TASK TO COMPLETE:
Rewrite every one of the entries below with "Open" changed to "Show" and all other text left as it is, omitting the pictures.

INPUT:
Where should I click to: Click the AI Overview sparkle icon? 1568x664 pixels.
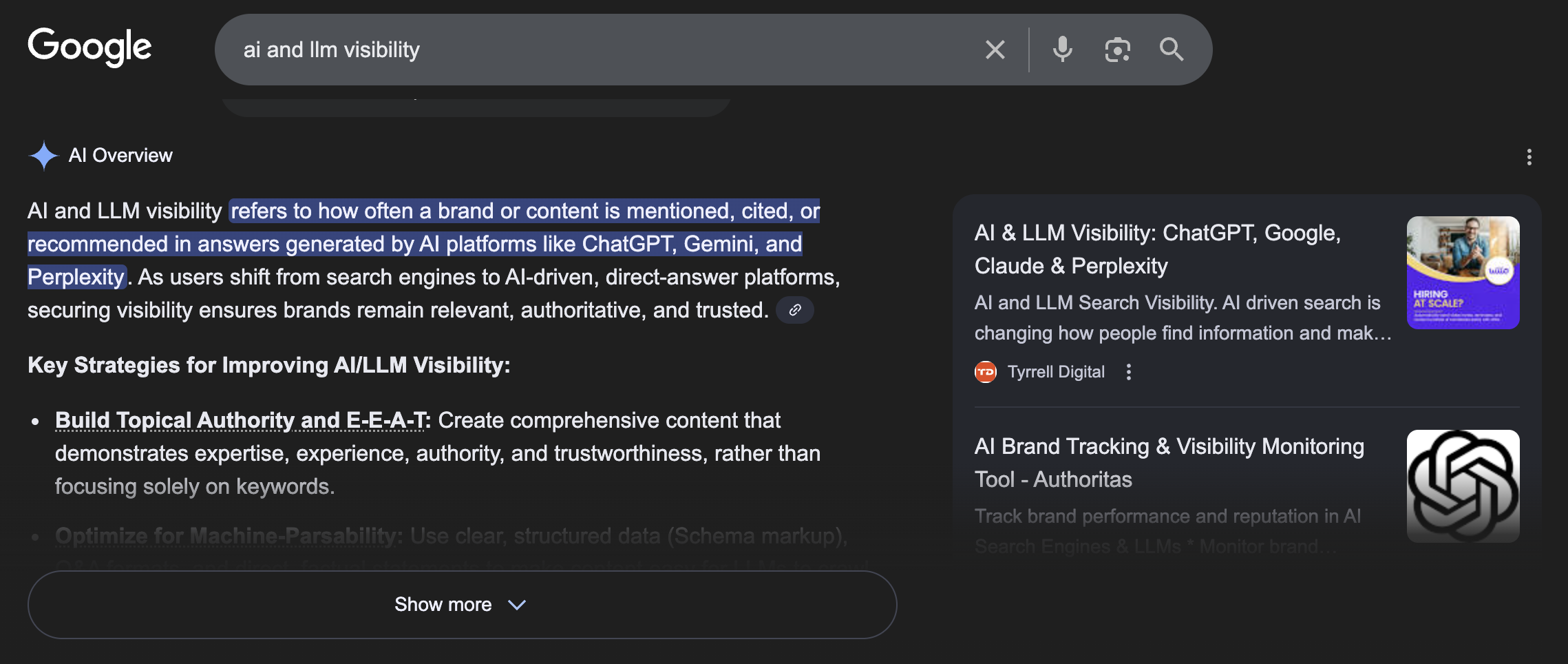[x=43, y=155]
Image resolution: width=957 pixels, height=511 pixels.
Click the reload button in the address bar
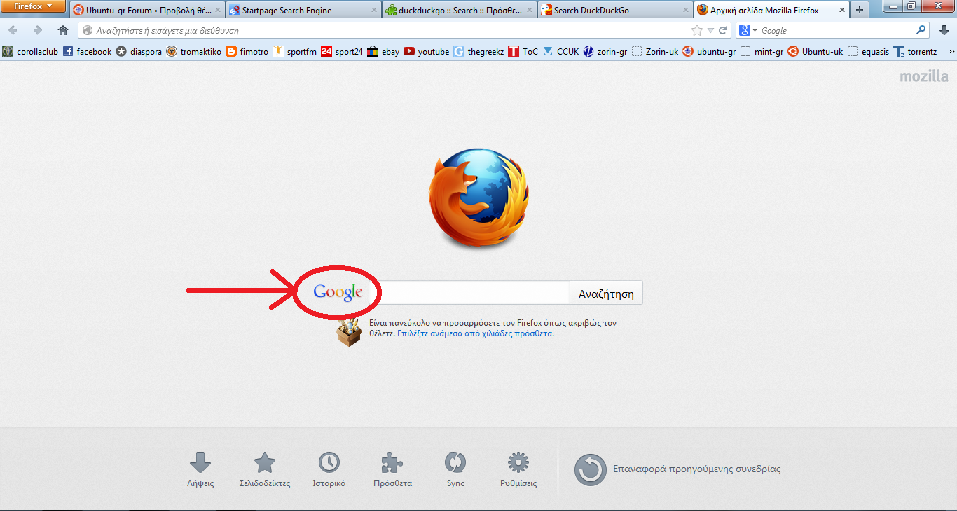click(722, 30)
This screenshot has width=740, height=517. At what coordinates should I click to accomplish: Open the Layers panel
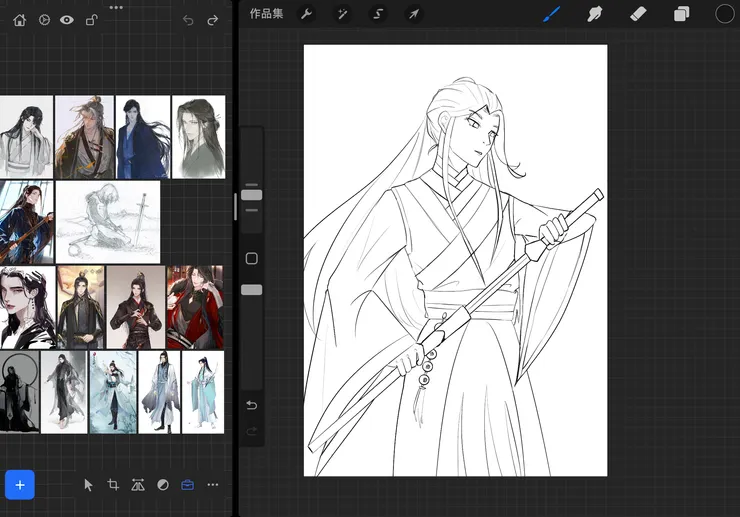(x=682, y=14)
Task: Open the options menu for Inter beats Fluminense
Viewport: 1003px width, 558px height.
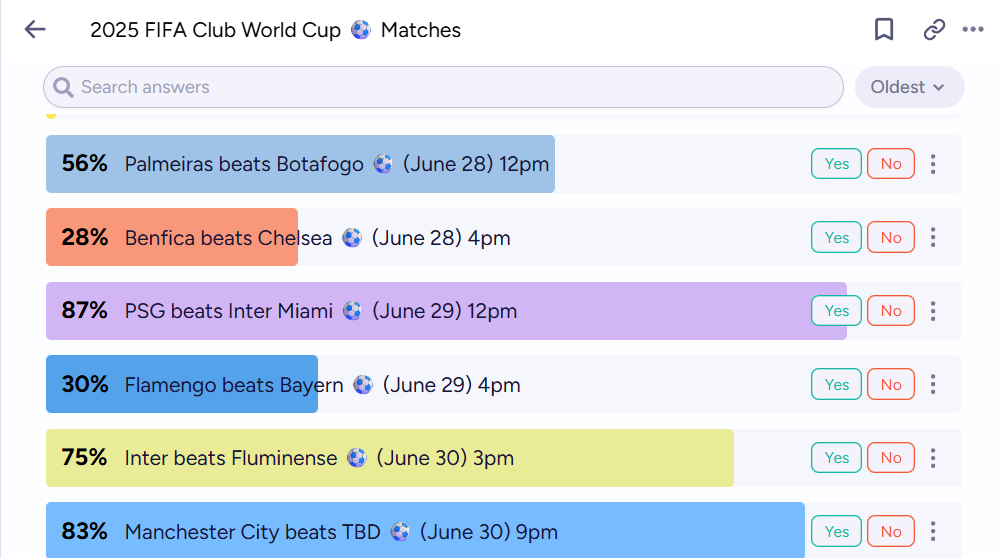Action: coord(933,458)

RIGHT ANSWER:
Where should I click to: Click the AI Overview sparkle icon? 1568x664 pixels.
[x=43, y=155]
Image resolution: width=957 pixels, height=511 pixels.
Click the reload button in the address bar
click(722, 30)
This screenshot has width=740, height=517. At what coordinates should I click to accomplish: Show the Layers panel
(x=682, y=14)
Task: Show the options menu for Inter beats Fluminense
Viewport: 1003px width, 558px height.
Action: coord(933,458)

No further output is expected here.